負けたショックは水泳だけでなく、成績や周囲の人間関係にまで影響を及ぼし始めている。
このままでは全てを失う可能性まで出てきている。
負けたくない……。
それには、泳ぎ続けるしかない。
別に自分の力に奢っていた訳ではない。それなりに練習を重ねてきた。しかし、負けてしまった。だから、泳ぎ続け、更なる力をつける必要があった。
隙を見てはこのように高校の室内プールに忍び込み、誰もいないプールを泳ぐ。
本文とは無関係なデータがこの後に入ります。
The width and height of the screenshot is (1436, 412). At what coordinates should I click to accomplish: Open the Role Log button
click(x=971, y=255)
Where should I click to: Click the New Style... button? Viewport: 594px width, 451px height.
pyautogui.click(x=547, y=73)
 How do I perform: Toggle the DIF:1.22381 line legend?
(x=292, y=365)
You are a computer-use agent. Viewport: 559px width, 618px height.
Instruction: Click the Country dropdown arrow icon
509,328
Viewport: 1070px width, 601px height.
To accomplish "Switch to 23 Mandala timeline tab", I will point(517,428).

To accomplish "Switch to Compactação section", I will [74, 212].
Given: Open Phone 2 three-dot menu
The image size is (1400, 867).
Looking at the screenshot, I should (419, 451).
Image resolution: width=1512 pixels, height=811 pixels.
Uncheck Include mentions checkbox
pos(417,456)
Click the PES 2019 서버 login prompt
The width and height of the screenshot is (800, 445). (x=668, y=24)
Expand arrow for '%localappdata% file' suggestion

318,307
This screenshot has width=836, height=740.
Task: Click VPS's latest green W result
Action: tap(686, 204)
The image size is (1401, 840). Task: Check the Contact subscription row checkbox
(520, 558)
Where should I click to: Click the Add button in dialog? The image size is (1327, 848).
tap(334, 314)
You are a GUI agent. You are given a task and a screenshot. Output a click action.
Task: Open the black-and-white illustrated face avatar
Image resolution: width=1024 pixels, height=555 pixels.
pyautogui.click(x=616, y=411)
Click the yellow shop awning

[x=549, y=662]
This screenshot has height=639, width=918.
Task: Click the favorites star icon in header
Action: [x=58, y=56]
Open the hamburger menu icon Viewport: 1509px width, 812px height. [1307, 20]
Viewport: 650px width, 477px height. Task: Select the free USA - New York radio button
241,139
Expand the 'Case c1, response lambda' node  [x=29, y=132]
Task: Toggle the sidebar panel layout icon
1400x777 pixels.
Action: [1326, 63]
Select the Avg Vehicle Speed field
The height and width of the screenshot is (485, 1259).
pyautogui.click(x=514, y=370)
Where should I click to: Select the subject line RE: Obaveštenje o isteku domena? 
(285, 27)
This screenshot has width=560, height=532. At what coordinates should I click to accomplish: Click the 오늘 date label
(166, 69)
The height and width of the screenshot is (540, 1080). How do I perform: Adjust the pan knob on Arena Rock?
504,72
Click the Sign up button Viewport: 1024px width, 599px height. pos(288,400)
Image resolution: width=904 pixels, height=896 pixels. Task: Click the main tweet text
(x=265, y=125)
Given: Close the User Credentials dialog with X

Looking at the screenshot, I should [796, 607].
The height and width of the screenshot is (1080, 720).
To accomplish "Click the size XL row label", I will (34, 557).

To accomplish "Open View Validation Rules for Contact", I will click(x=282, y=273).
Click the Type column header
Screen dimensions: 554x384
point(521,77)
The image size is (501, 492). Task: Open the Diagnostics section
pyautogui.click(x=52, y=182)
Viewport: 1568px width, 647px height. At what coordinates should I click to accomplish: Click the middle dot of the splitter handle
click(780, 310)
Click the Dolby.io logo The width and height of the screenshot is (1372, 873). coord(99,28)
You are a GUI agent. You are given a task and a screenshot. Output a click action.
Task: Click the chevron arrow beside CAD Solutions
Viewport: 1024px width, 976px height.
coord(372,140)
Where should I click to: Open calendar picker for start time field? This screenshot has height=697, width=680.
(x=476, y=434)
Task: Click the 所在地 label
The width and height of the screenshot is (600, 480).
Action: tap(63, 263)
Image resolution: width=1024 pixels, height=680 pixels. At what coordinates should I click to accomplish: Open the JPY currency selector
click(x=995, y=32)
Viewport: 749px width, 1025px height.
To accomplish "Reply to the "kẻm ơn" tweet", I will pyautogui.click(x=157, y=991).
何回も、力強く、自分の気持ちが治まるまで泳いだ。
この高校は夜には警備員がいない、先生もいない、警報装置があるのは職員室とその周辺にしかない事も知っている。だから、夏帆は気兼ね無く、水泳に没頭出来た。
座ったまま、夏帆は顔をタオルで隠し続ける。
自然と涙が溢れてくる。自分の非力を悔やむ。
あと……、あの子さえいなければ……。
夏帆ははっとする。顔を上げると首を懸命に振り、愚かな考えを拭い去る。
やっぱり、実力が足りないのが問題なのだから……。
「上条香澄が憎いでしょう?」
夏帆以外、誰もいないはずの空間に突然、声が響く。
驚いたまま、夏帆はその場を立ち上がる。
しばらく辺りをきょろきょろと見回した後、彼女の視点は一箇所に止まった。
そこに影があった。ドアの横に誰かが凭れている。
表情や特徴は見えないが、影の形からこちらに顔を向けている事はわかった。
「……誰?」
夏帆の声は微かに怯えていた。
それに対する答えは返ってこない。
しかし、影は体を起こすとゆっくりと夏帆に近づいてくる。
思わず、夏帆は一歩身を後ろに引く。
「逃げないで。お話しましょう」
艶やかな声だった。
夏帆の心に一瞬、安堵を与えるが、何も状況が掴めない事もあり、彼女の緊張は緩まない。
影は夏帆の間近に迫っていた。
月明かりが影を照らす。そこには緑の髪を持った女性が立っている。鋭い目つきながらも穏やかに夏帆を見つめる。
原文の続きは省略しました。